▸ **Stated problem A**
In the rows below, copy out exactly the lines from the one containing "About (343, 827)" through the one containing "My Account (464, 827)", including both of those lines.
--- Text passage ---
Optimization in ABAQUS
In dictionaries such as Merriam-Webster optimization means “an act, process, or methodology of making something, such as a design, system, or decision as fully perfect, functional, or effective as possible.” For example, imagine an airline company doing an optimization program on its scheduling to ensure that it serves the maximum number of passengers possible. Another example on a mathematical procedure such as finding the maximum of a function. Optimization is applied in various domains and problem areas, including industrial processes, finance and investment management, communication networks, and more. Each of these domains has its own specific type of optimization.
In engineering, optimization is used to improve the design of systems and structures. The goal of optimization is to maximize performance while minimizing cost, weight, or other parameters. Optimization is important in engineering as it helps to improve efficiency, reduce costs, and increase safety.
Structural optimization refers to the process of designing or modifying structures in such a way that they meet certain performance criteria while minimizing or maximizing certain objectives. It involves finding the optimal configuration, shape, or material distribution of a structure to achieve desired outcomes, such as maximizing strength, minimizing weight, reducing cost, or improving efficiency.
The goal of structural optimization is to find the most efficient and effective design for a given set of constraints and objectives. This can involve determining the optimal arrangement of structural elements, selecting appropriate materials, optimizing geometric parameters, or finding the best combination of design variables.
Structural optimization has applications in various fields, including civil engineering, aerospace engineering, mechanical engineering, and automotive design. It allows engineers to explore a wide range of design possibilities, improve the performance of structures, reduce material usage, and ultimately create more efficient and cost-effective designs.
The Abaqus software performs structural optimization within four types: Topology, Shape, Sizing, and Bead optimization. In this training package, we just explain Topology optimization and you will learn all tips and tricks about it in the lessons and workshops.
Optimization terminology in Abaqus
There are some words and concepts in the Abaqus that need to be explained because Abaqus use these words to apply and explain its functions; so, you need to understand them.
Optimization Task: It specifies the type of optimization (Topology, shape, …) and it’s the primary tool of an optimization process, which carries all other necessary settings with it.
Design area: The design area (design domain or optimization region) is the region of your model that the structural optimization modifies.
Design responses: The inputs to the optimization are called the design responses. In other words, you could say that the design responses are the goals of the optimization.
Objective Function: It is a quantity that is to be maximized or minimized. These can be single term design responses or combinations of design responses.
Constraints: They are quantities that will place bounds on the optimization problem (design responses). In other words, Constraints restrict the value of a design response.
Design variable: For an optimization problem, the design variables represent the parameters to be changed during the optimization.
Geometric restrictions: Geometric restrictions are constraints that are applied directly to the design variables. Geometric restrictions allow you to model design limitations and manufacturing limitations.
Optimization Process: It’s a process that reads an optimization task that you defined in the Optimization module and iteratively searches for an optimized solution based on the objective functions and constraints that you defined in the optimization task.
Stop conditions: With the stop conditions, you can specify when the optimization process must be finished.
---
▸ **Stated problem B**
Name the types of structural optimization that the Abaqus optimization text says the software performs.
--- Working data ---
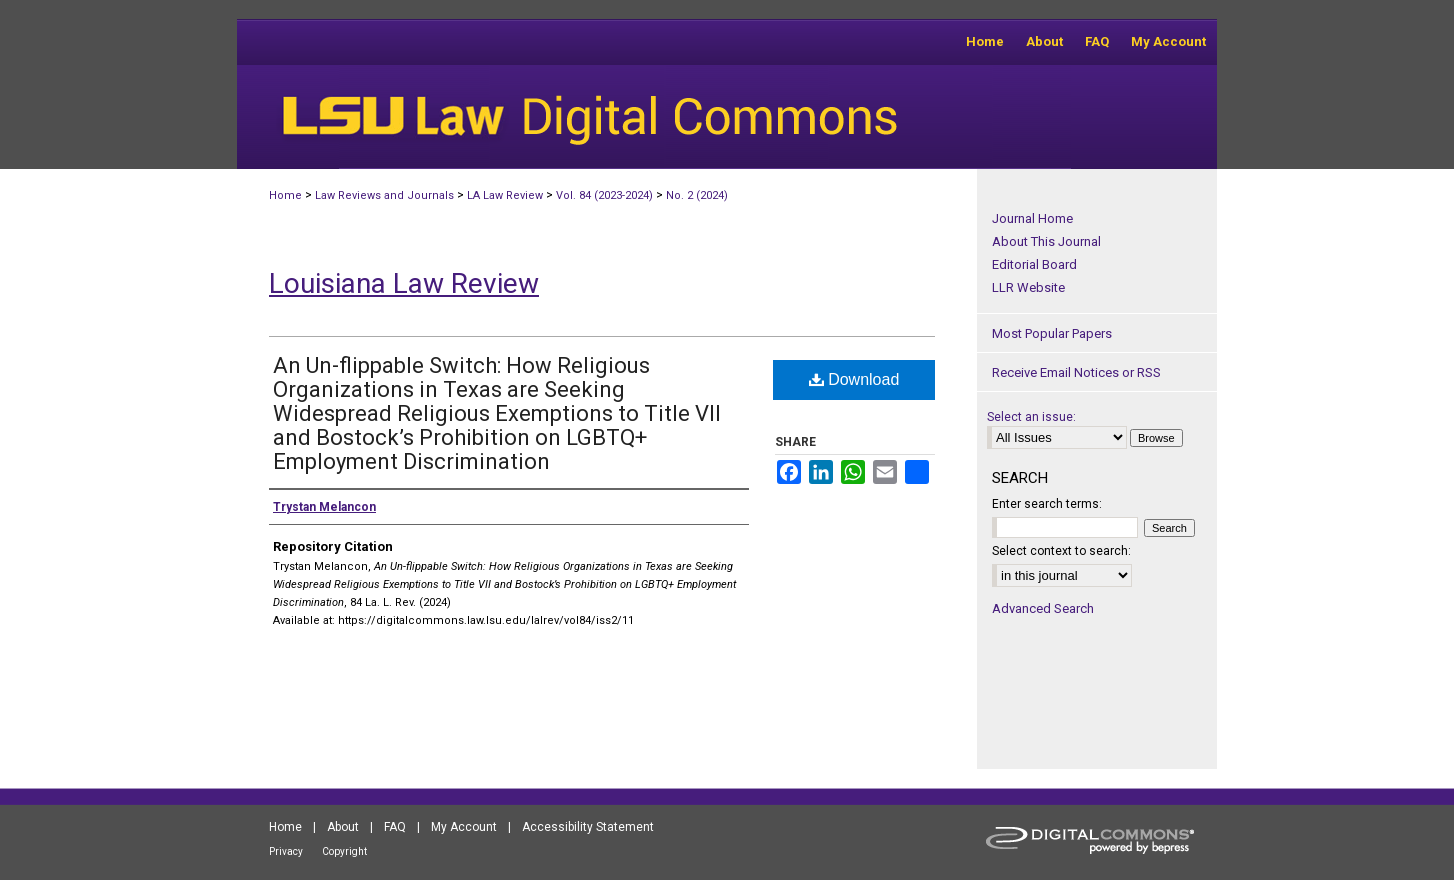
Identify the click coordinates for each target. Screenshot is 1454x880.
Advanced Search (1043, 608)
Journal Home (1032, 218)
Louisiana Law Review (404, 283)
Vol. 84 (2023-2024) (604, 195)
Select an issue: (1031, 417)
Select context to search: (1061, 551)
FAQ (395, 827)
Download (854, 379)
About (343, 827)
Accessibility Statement (588, 827)
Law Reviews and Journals (384, 195)
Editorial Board (1034, 264)
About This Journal (1046, 241)
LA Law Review (505, 195)
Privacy (286, 851)
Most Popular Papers (1052, 333)
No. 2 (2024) (697, 195)
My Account (464, 827)
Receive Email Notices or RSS (1076, 372)
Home (285, 195)
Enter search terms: (1047, 504)
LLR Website (1028, 287)
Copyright (344, 851)
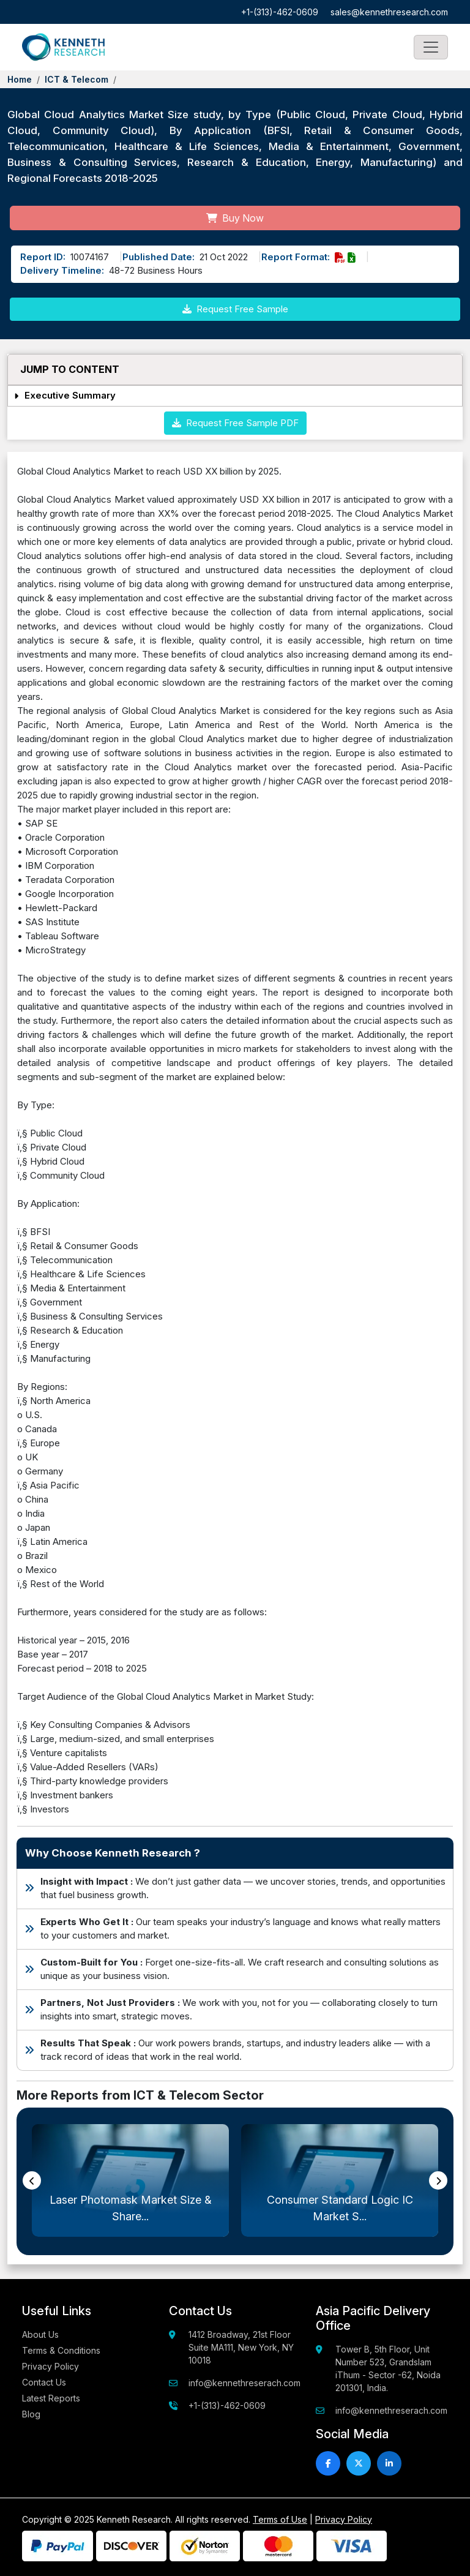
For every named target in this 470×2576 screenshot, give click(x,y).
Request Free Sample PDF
---
▸ **Exercise response A**
About (343, 827)
Accessibility Statement (588, 827)
Law Reviews and Journals (384, 195)
Editorial Board (1034, 264)
About This Journal (1046, 241)
LA Law Review (505, 195)
Privacy (286, 851)
Most Popular Papers (1052, 333)
No. 2 (2024) (697, 195)
My Account (464, 827)

▸ **Exercise response B**
Topology, Shape, Sizing, Bead